Count every line in this listing that has "computer". Reply with only the total.
━━━ ENTRIES PROVIDED ━━━
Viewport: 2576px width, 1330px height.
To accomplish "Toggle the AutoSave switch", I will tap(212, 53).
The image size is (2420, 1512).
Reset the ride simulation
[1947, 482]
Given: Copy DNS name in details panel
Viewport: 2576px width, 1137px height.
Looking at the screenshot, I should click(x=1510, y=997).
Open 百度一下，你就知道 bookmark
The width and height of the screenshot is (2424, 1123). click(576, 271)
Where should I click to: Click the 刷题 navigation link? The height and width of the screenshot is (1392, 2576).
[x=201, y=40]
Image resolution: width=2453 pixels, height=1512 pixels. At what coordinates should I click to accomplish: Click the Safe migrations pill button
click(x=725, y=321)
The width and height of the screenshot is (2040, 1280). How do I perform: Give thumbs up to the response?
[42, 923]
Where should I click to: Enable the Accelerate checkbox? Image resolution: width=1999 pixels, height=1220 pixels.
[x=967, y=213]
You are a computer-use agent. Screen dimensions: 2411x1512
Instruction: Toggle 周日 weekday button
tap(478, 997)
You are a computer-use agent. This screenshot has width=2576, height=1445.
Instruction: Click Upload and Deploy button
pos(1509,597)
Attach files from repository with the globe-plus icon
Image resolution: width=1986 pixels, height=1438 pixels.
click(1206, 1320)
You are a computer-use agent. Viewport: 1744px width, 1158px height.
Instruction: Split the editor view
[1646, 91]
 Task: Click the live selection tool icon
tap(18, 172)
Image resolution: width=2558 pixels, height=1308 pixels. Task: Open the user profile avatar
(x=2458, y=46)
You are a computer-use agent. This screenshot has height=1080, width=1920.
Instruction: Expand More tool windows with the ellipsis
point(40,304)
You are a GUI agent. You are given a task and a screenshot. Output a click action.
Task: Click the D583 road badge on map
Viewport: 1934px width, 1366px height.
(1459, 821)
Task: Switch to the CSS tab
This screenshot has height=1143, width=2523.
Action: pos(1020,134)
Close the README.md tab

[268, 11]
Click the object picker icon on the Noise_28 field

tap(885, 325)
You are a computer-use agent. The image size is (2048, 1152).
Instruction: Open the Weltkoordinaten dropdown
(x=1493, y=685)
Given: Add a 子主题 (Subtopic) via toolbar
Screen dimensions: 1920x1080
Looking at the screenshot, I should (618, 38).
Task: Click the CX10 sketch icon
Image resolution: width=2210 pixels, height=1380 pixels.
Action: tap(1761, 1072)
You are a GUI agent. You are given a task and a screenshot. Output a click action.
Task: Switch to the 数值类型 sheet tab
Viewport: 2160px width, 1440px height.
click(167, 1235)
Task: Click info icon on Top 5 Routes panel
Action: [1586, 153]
━━━
### RESPONSE BELOW
5